Document text:
— start —

Writers describe the season of Advent with the words
expectation, hope, and patience. Today,
we can add miraculous. There are lots of
miracles happening in Matthew’s birth narrative. First is the miracle that a young woman
conceived a child in a way we simply are unable to understand. The most important miracle, though, is that
she didn’t end up the way that most young women in her situation ended up. The responsibility for that miracle was
completely in Joseph’s court. Yes, I
know, he had a dream. But even before
the dream, Joseph planned to treat Mary very differently than most. Other women in this delicate position would
most likely have been put to death, or at least maimed, by stoning. You see, adultery in that age was not a
violation of a person’s morality, it was a form of robbery. Joseph would have been well within his rights
to have had Mary punished, but he didn’t.
It was a miracle.
Joseph planned to ‘dismiss her quietly’. Joseph had compassion despite his
disappointment and anger. He put Mary’s
needs before the community mores and before his own embarrassment. And, that was pre-dream!

— end —

In the Advent text above, copy word for word everything from "It was a miracle." to "that was pre-dream!".

Dataset:
— start —

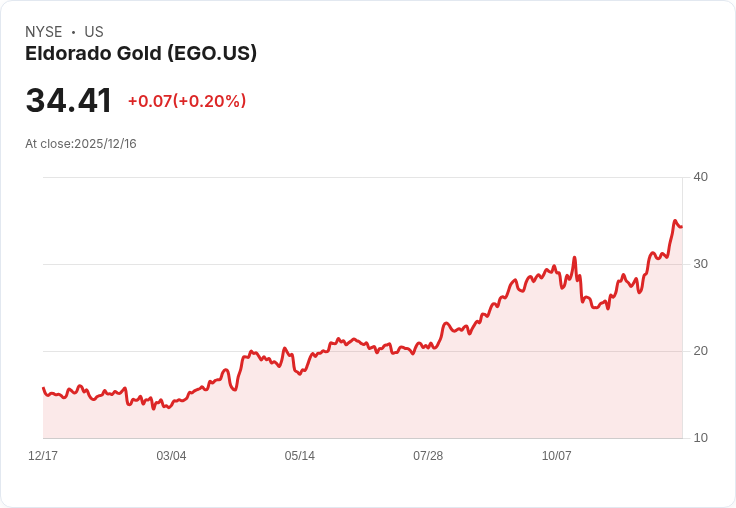Screen dimensions: 736x508
Task: Select the 12/17 date on x-axis
Action: pos(43,456)

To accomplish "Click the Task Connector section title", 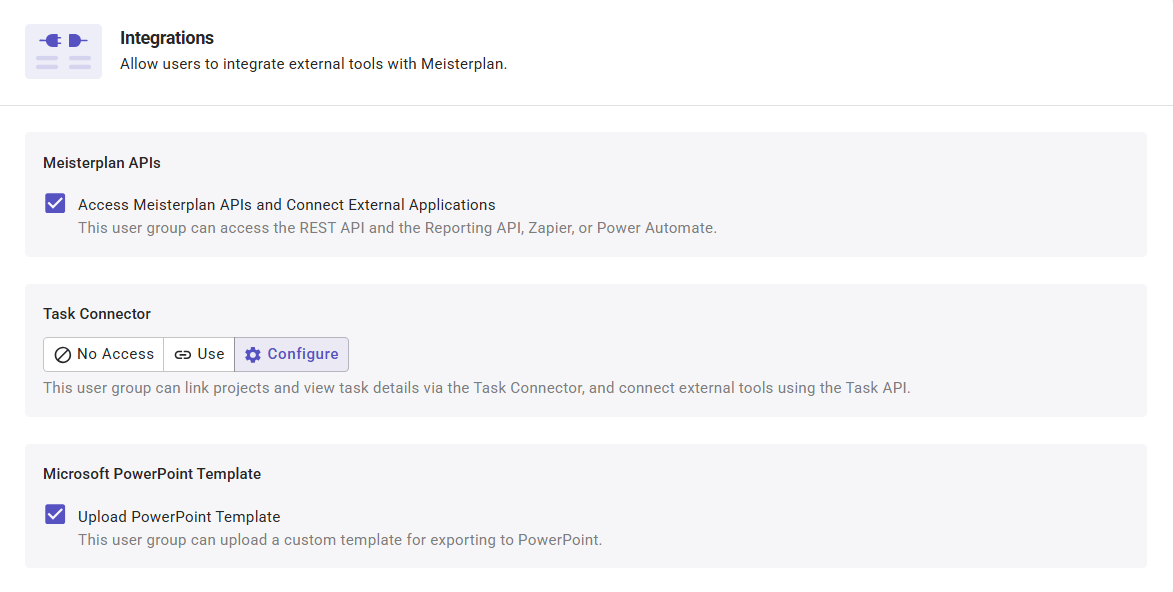I will point(97,314).

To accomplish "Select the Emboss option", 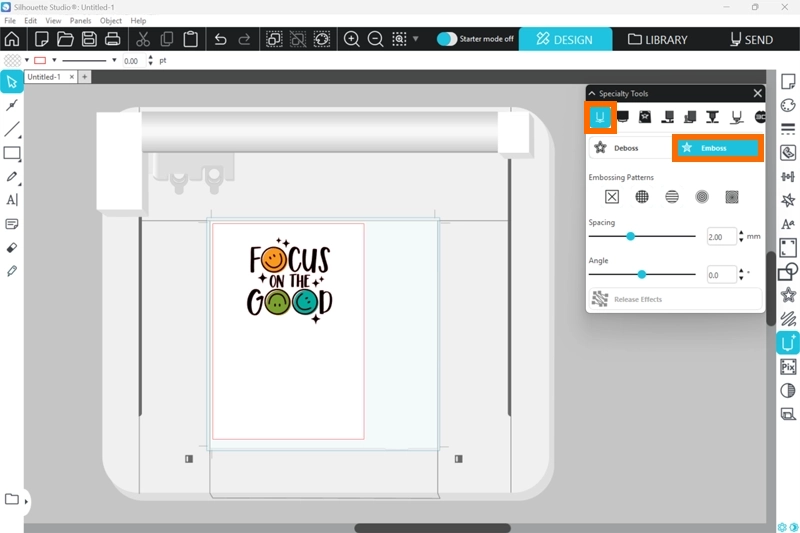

— end —

Exercise result:
It was a miracle.
Joseph planned to ‘dismiss her quietly’. Joseph had compassion despite his
disappointment and anger. He put Mary’s
needs before the community mores and before his own embarrassment. And, that was pre-dream!